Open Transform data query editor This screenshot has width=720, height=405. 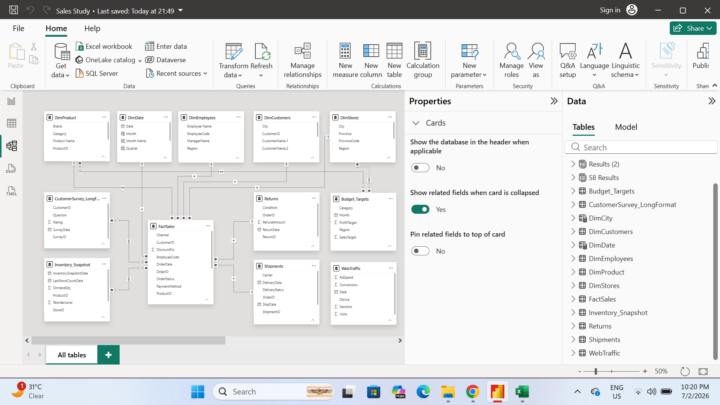(x=233, y=60)
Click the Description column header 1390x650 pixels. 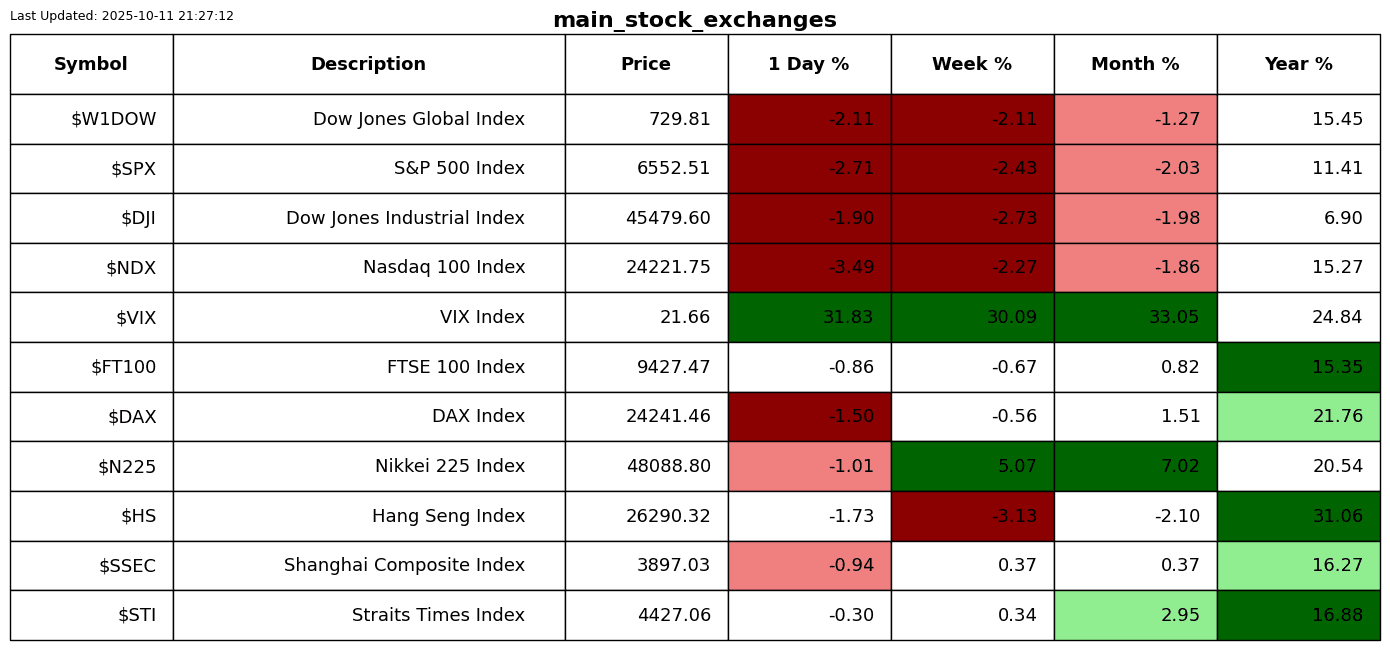click(368, 65)
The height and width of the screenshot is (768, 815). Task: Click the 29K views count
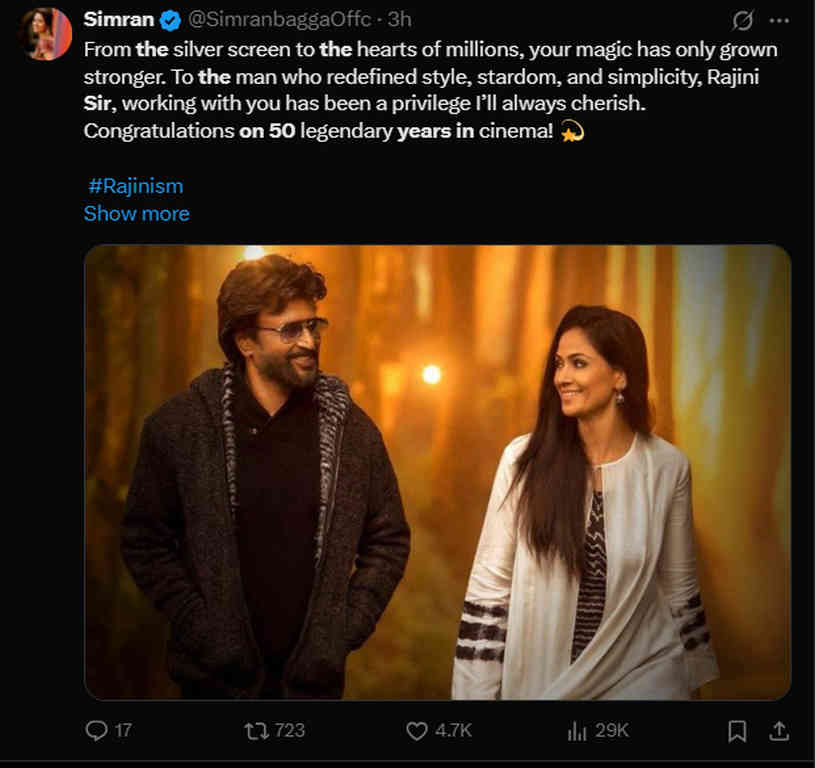(x=611, y=731)
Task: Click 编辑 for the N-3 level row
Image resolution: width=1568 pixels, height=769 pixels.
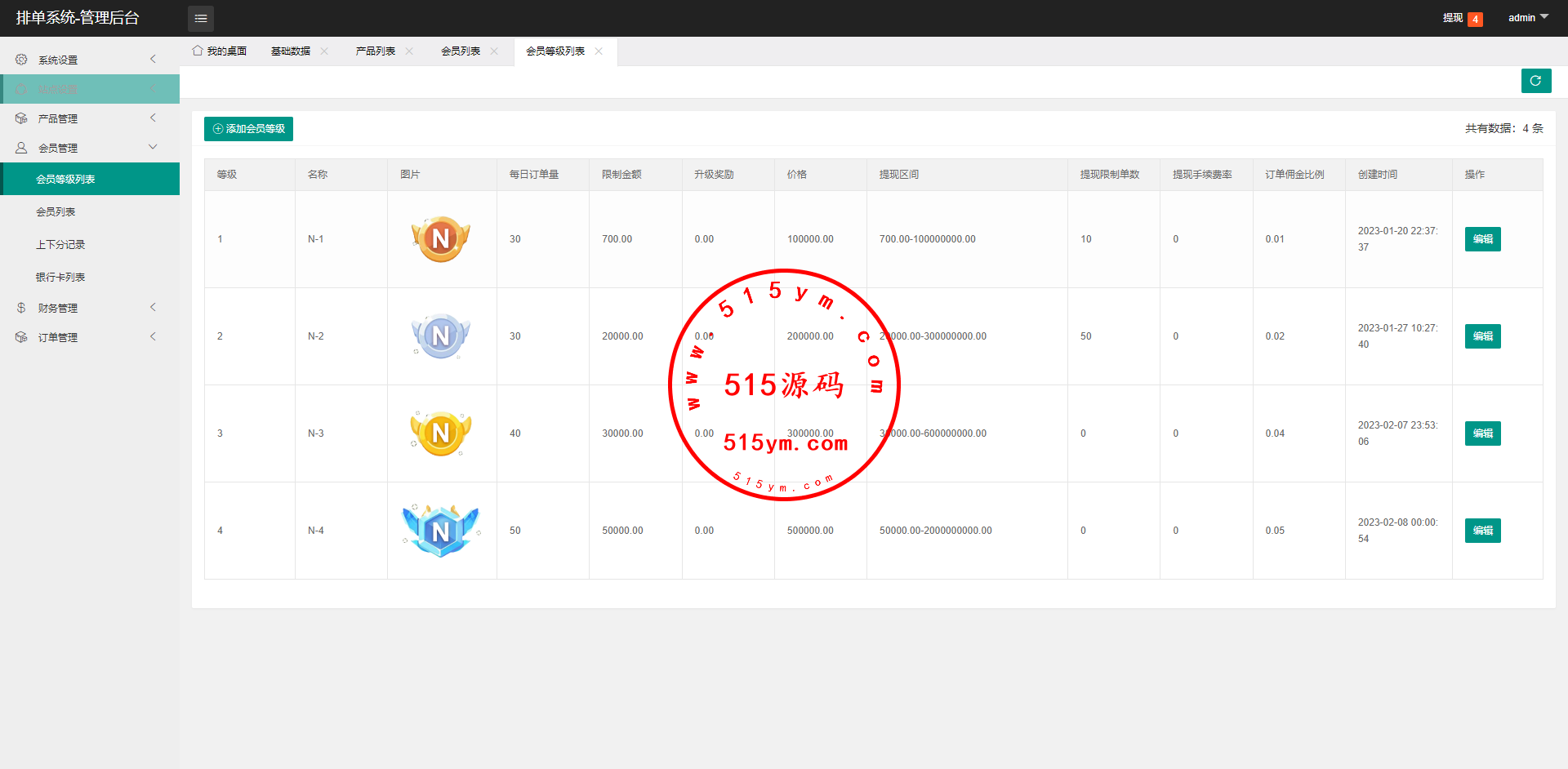Action: pyautogui.click(x=1482, y=433)
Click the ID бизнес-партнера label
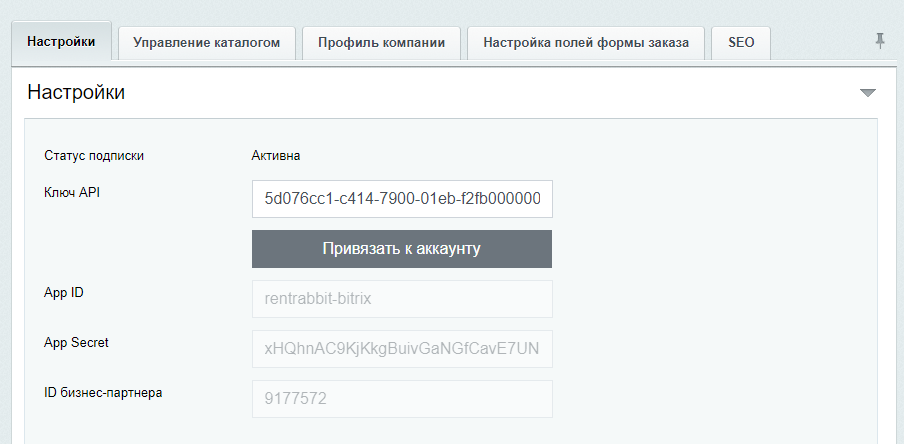Viewport: 904px width, 444px height. click(x=103, y=392)
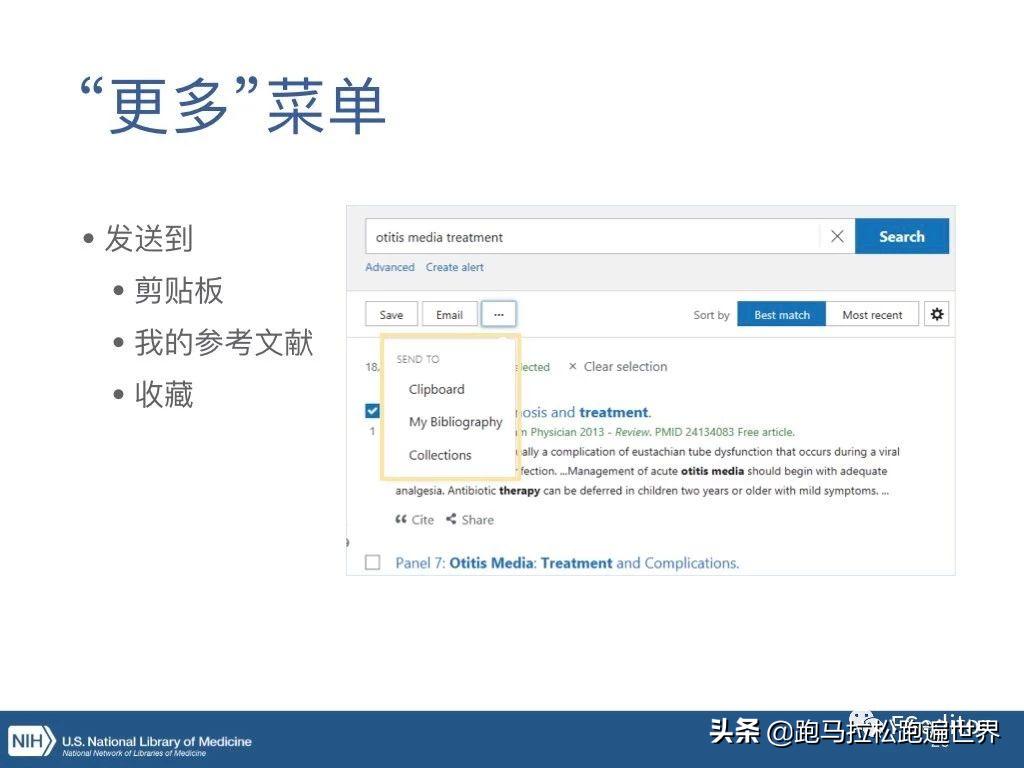Switch sorting to Most recent
This screenshot has width=1024, height=768.
click(871, 313)
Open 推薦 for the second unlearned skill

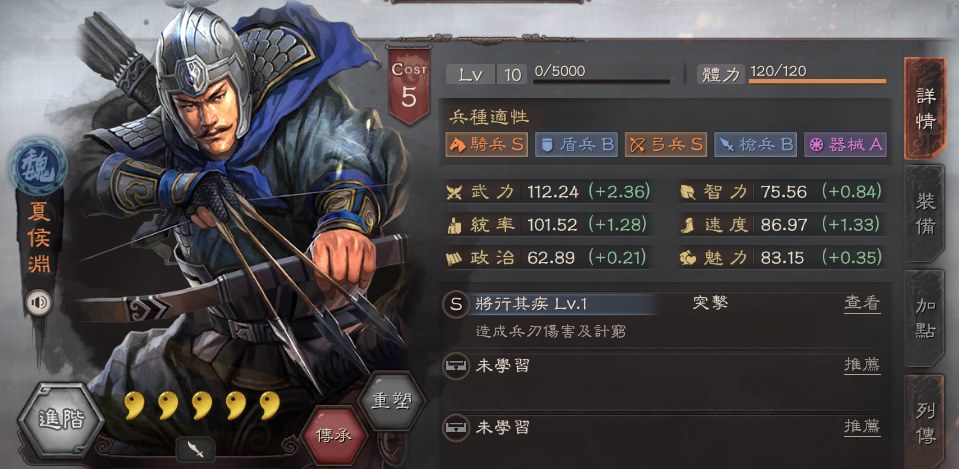[862, 427]
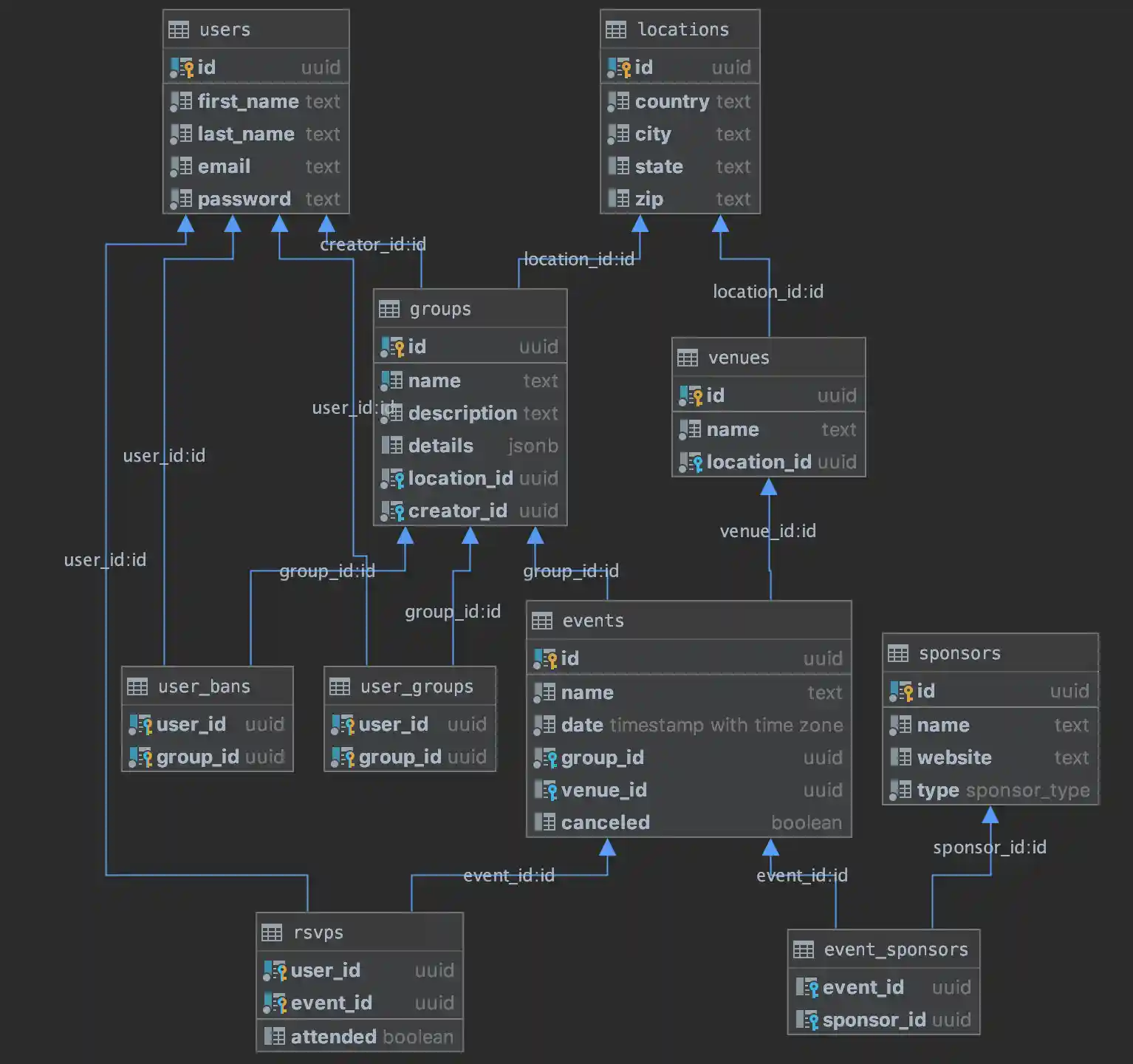Toggle the canceled boolean column in events
This screenshot has height=1064, width=1133.
pos(606,822)
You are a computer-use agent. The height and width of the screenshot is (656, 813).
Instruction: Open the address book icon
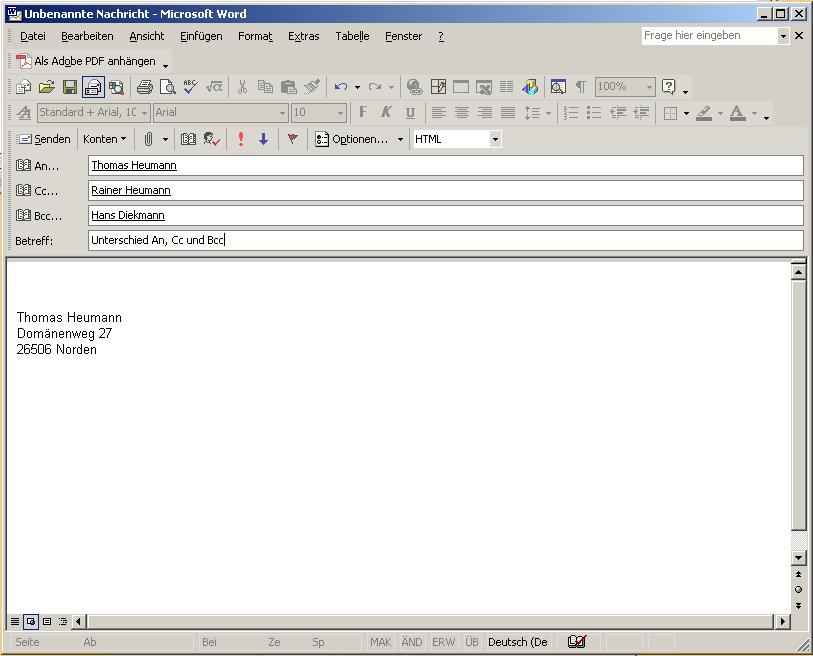pyautogui.click(x=188, y=139)
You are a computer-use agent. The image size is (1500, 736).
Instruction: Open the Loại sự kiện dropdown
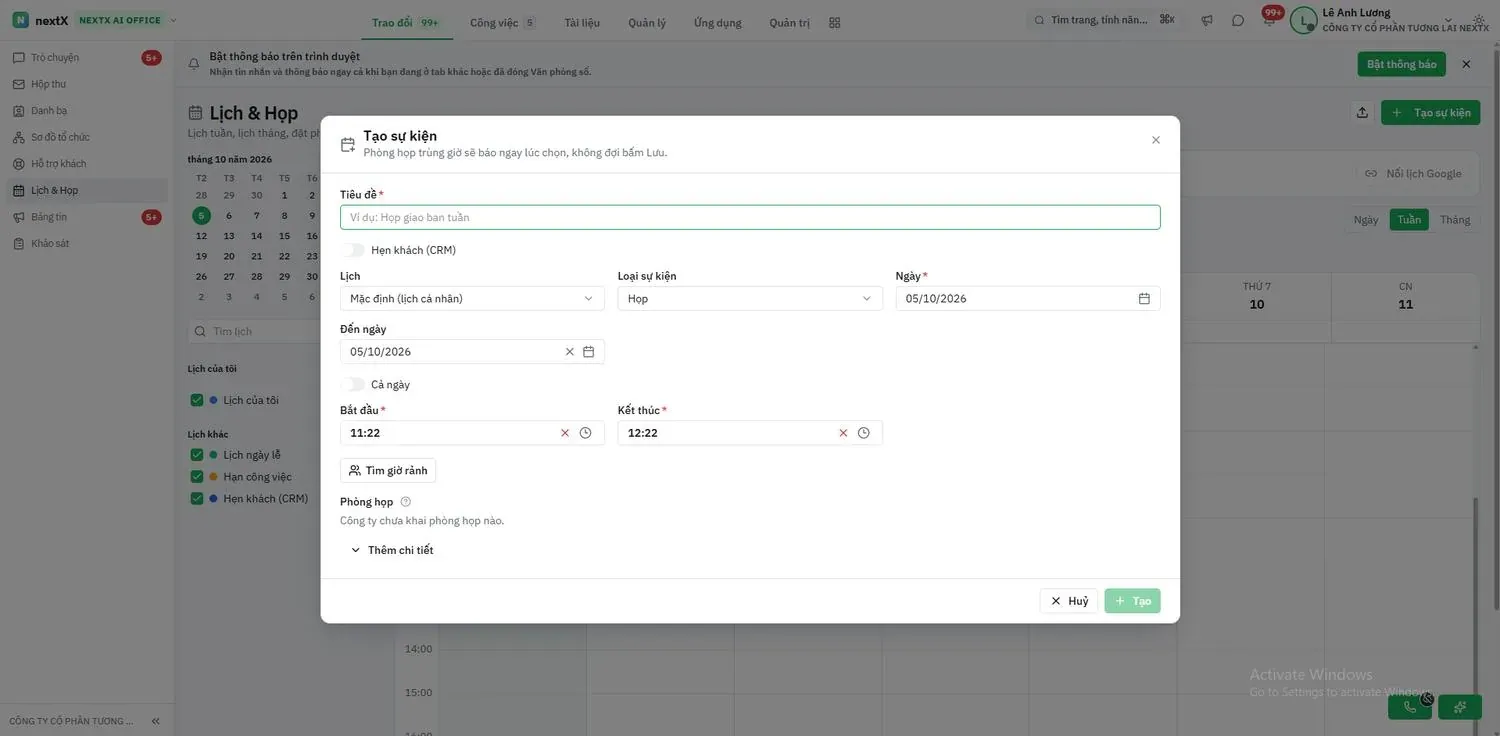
═══
#### Try it
Beginning with the line that has "Click the ID бизнес-партнера label", repeat each remaining line of the data above word for word, keeping pictures out.

#### Answer box
Click the ID бизнес-партнера label
Viewport: 904px width, 444px height. click(x=103, y=392)
Switch sorting to Most recent
This screenshot has width=1024, height=768.
click(871, 313)
Open 推薦 for the second unlearned skill

[862, 427]
Toggle the canceled boolean column in events
This screenshot has height=1064, width=1133.
pos(606,822)
You are a computer-use agent. The height and width of the screenshot is (656, 813).
Instruction: Open the address book icon
pyautogui.click(x=188, y=139)
You are a computer-use agent. The image size is (1500, 736).
Instruction: Open the Loại sự kiện dropdown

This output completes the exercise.